Work to be completed
The answer must be a single number: the count of lines in the records below that contain the word "agent".

Data listing
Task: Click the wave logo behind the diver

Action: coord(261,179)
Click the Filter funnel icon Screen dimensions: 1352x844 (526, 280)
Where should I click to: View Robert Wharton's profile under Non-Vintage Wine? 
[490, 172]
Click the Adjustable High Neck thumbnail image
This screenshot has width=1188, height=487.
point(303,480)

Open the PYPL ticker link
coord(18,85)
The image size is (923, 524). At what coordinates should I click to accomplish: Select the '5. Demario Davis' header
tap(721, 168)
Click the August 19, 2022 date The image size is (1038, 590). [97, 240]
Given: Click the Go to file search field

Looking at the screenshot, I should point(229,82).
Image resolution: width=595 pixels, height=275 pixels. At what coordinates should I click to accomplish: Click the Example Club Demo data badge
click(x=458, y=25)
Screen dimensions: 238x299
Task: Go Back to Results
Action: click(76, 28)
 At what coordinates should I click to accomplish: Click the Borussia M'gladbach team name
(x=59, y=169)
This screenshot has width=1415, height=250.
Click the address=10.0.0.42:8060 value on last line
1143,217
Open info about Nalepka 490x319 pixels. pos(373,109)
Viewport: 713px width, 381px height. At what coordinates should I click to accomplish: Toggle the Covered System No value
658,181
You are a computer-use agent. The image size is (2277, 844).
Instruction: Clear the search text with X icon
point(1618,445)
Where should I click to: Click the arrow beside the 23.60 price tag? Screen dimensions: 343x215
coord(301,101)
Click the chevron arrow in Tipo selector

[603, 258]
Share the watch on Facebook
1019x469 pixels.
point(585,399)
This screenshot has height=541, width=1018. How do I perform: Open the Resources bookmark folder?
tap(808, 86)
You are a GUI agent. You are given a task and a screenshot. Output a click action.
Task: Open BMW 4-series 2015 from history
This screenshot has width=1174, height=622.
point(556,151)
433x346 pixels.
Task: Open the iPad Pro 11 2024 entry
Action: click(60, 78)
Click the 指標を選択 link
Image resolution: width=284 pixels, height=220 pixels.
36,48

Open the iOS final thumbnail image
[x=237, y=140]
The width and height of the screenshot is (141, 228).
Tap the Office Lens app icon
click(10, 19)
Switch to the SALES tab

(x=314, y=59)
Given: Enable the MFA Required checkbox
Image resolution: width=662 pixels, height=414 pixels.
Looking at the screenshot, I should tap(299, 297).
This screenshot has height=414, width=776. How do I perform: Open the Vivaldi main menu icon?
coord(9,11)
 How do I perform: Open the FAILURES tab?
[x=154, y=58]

Answer for this exercise
2